“É um grande projecto em favor do desporto e da qualidade de vida dos famalicenses, que vamos concretizar nos próximos anos.” Foi deste modo que o presidente da Câmara Municipal de Vila Nova de Famalicão, Armindo Costa, enquadrou a futura Cidade Desportiva, a criar na zona sul do perímetro urbano da sede do concelho, junto à praça de portagem das auto-estradas A3 (Porto-Braga) e A7 (Póvoa de Varzim-Vila Pouca de Aguiar), cujo estudo preliminar foi apresentado quarta-feira, no Centro de Estudos Camilianos, em S. Miguel de Seide.

Segundo a proposta apresentada pela arquitecta Paula Santos, a futura Cidade Desportiva de Vila Nova de Famalicão será desenvolvida numa área de 217 mil metros quadrados de terreno, que deverá acolher um estádio com capacidade até 12 mil lugares, um segundo campo de futebol, dois campos de futebol de sete, uma pista de atletismo, um parque verde e uma praça pública multifuncional, que poderá acolher eventos desportivos e culturais de grande dimensão.

Atravessado pelo rio Pelhe, o que valoriza a intervenção paisagística, o terreno, que é delimitado a sul pela A 7, a norte pela variante à cidade e a poente pela Linha do Minho, será dominado pelas áreas verdes, o que fará da futura cidade desportiva um grande pólo de lazer para todos os cidadãos, não só de Vila Nova de Famalicão, mas também da região do Vale do Ave e, inclusive, da Área Metropolitana do Porto.

“Estamos a falar da criação de uma nova centralidade na zona sul da cidade dearmindo-costa-com-a-arquite.gif Vila Nova de Famalicão – uma centralidade vocacionada para o desporto e o lazer”, adiantou Armindo Costa. Também a arquitecta Paula Santos destacou “a grande centralidade do terreno” referindo que “a área escolhida para a criação da cidade desportiva beneficia de excepcionais vantagens, nomeadamente a facilidade de acessibilidades, que permite a deslocação a pé das pessoas que habitam no perímetro urbano”. Além disso, “a proximidade das auto-estradas facilita o acesso às pessoas que venham de fora do concelho”.

Paula Santos – arquitecta que Armindo Costa apresentou como “um grande nome da nova geração de arquitectos portugueses, da conceituada “escola de arquitectura” do Porto” – afirmou que o terreno é realmente uma “mais valia” na criação da cidade desportiva, tendo em conta também a qualidade paisagística. “A localização nesta área beneficia de uma paisagem extraordinária, com características rurais.

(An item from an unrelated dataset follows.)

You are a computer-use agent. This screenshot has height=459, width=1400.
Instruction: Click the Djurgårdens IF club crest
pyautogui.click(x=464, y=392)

Por outro lado, é um terreno praticamente plano e com grande visibilidade da auto-estrada e da variante, que se encontram nos limites, em cotas superiores”, explicou Paula Santos, uma arquitecta licenciada pela Universidade do Porto, que iniciou a sua actividade profissional como colaboradora do consagrado Eduardo Souto Moura, que desenhou do emblemático Estádio Municipal de Braga, vencedor do Prémio Secil 2004.

Para Armindo Costa, o projecto que agora vai mobilizar todos os esforços da autarquia, será “uma segunda cidade desportiva, porque a cidade desportiva que existe actualmente, projectada há mais de 50 anos, e que foi construída ao longo de muitos anos, não irá acabar, embora tenha de ser reformulada”.

De acordo com projecções actuais, a futura Cidade Desportiva de Vila Nova de Famalicão deverá custar entre 20 a 25 milhões de euros, embora tudo dependa das infra-estruturas que serão incluídas no projecto, o qual deverá estar pronto em 2009, de modo a que o concurso público para a primeira fase das obras seja lançado ainda nesse ano, conforme pretende Armindo Costa. Porque Vila Nova de Famalicão precisa “de um estádio municipal moderno e de outras infra-estruturas desportivas e de lazer, que respondam às necessidades actuais”.

“A existência deste estudo preliminar significa, em primeiro lugar, que sabemos o que queremos. Agora, vamos trabalhar para calendarizar a concretização no terreno desta obra grandiosa e, ao mesmo tempo, encontrar o modelo de financiamento adequado”, indicou o autarca, sem deixar de lembrar que seria justo poder registar apoios da Administração Central: “A futura cidade desportiva de Vila Nova de Famalicão resultará da nossa arte e do nosso engenho. Resultará do nosso esforço colectivo, embora saibamos que seria justo contar com um apoio estatal, porque o trabalho que as autarquias desenvolvem em prol do desporto é essencial para ocupar sadiamente os tempos livres dos nossos jovens”, afirmou Armindo Costa, perante uma plateia constituída maioritariamente por vereadores e deputados municipais de todos os grupos partidários.